(Records from a collection)
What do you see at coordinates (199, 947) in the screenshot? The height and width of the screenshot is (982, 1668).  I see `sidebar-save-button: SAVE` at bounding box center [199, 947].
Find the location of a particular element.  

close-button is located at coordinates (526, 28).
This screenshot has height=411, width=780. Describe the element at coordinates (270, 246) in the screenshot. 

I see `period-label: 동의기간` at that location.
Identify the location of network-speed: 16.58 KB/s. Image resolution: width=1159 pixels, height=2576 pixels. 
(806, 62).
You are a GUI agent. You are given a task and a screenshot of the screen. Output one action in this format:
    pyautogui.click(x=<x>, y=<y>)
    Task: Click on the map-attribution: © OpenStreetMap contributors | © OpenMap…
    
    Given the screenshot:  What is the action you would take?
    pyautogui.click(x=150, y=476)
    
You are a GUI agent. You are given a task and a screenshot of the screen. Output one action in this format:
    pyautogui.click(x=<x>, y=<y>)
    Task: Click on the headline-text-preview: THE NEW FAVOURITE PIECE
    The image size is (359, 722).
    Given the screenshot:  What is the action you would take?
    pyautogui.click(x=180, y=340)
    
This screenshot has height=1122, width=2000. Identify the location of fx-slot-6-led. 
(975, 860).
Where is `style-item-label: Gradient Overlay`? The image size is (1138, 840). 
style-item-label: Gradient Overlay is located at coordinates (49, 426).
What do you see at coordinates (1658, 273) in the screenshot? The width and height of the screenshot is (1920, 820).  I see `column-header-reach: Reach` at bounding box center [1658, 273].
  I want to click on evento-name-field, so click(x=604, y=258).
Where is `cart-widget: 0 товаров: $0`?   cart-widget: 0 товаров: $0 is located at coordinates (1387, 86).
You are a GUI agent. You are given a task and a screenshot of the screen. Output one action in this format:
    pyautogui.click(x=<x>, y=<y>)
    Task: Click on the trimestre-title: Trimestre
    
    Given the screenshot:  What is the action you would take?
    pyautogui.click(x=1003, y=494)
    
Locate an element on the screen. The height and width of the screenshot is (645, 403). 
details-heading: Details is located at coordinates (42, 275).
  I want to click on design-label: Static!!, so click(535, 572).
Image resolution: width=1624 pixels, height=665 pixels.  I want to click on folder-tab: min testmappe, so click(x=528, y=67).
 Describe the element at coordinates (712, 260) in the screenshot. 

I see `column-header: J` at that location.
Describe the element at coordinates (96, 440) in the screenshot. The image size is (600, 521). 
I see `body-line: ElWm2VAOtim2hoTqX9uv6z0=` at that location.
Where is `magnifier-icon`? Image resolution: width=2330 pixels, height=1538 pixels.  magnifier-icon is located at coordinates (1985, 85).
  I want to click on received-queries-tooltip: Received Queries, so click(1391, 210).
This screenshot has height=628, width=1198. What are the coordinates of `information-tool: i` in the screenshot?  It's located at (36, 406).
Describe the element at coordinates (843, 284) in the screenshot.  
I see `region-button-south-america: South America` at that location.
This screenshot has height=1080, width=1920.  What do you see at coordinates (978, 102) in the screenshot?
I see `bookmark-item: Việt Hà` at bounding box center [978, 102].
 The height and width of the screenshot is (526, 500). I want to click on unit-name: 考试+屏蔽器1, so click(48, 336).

Written task: Update all of the material above by replacing every "GUI agent" with "screen assistant" and leaving everything else unchanged.

Response below:
What do you see at coordinates (199, 947) in the screenshot? The height and width of the screenshot is (982, 1668).  I see `sidebar-save-button: SAVE` at bounding box center [199, 947].
Find the location of a particular element.  

close-button is located at coordinates (526, 28).
This screenshot has height=411, width=780. Describe the element at coordinates (270, 246) in the screenshot. 

I see `period-label: 동의기간` at that location.
Identify the location of network-speed: 16.58 KB/s. Image resolution: width=1159 pixels, height=2576 pixels. 
(806, 62).
You are a screen assistant. You are given a task and a screenshot of the screen. Output one action in this format:
    pyautogui.click(x=<x>, y=<y>)
    Task: Click on the map-attribution: © OpenStreetMap contributors | © OpenMap…
    
    Given the screenshot:  What is the action you would take?
    pyautogui.click(x=150, y=476)
    
You are a screen assistant. You are given a task and a screenshot of the screen. Output one action in this format:
    pyautogui.click(x=<x>, y=<y>)
    Task: Click on the headline-text-preview: THE NEW FAVOURITE PIECE
    The image size is (359, 722).
    Given the screenshot:  What is the action you would take?
    pyautogui.click(x=180, y=340)
    
This screenshot has height=1122, width=2000. Identify the location of fx-slot-6-led. 
(975, 860).
Where is `style-item-label: Gradient Overlay`? The image size is (1138, 840). 
style-item-label: Gradient Overlay is located at coordinates (49, 426).
What do you see at coordinates (1658, 273) in the screenshot? The width and height of the screenshot is (1920, 820).  I see `column-header-reach: Reach` at bounding box center [1658, 273].
  I want to click on evento-name-field, so click(x=604, y=258).
Where is `cart-widget: 0 товаров: $0`?   cart-widget: 0 товаров: $0 is located at coordinates (1387, 86).
You are a screen assistant. You are given a task and a screenshot of the screen. Output one action in this format:
    pyautogui.click(x=<x>, y=<y>)
    Task: Click on the trimestre-title: Trimestre
    
    Given the screenshot:  What is the action you would take?
    pyautogui.click(x=1003, y=494)
    
Locate an element on the screen. The height and width of the screenshot is (645, 403). 
details-heading: Details is located at coordinates (42, 275).
  I want to click on design-label: Static!!, so click(535, 572).
Image resolution: width=1624 pixels, height=665 pixels.  I want to click on folder-tab: min testmappe, so click(x=528, y=67).
 Describe the element at coordinates (712, 260) in the screenshot. 

I see `column-header: J` at that location.
Describe the element at coordinates (96, 440) in the screenshot. The image size is (600, 521). 
I see `body-line: ElWm2VAOtim2hoTqX9uv6z0=` at that location.
Where is `magnifier-icon`? Image resolution: width=2330 pixels, height=1538 pixels.  magnifier-icon is located at coordinates (1985, 85).
  I want to click on received-queries-tooltip: Received Queries, so click(1391, 210).
This screenshot has height=628, width=1198. What are the coordinates of `information-tool: i` in the screenshot?  It's located at (36, 406).
Describe the element at coordinates (843, 284) in the screenshot.  
I see `region-button-south-america: South America` at that location.
This screenshot has height=1080, width=1920.  What do you see at coordinates (978, 102) in the screenshot?
I see `bookmark-item: Việt Hà` at bounding box center [978, 102].
 The height and width of the screenshot is (526, 500). I want to click on unit-name: 考试+屏蔽器1, so click(48, 336).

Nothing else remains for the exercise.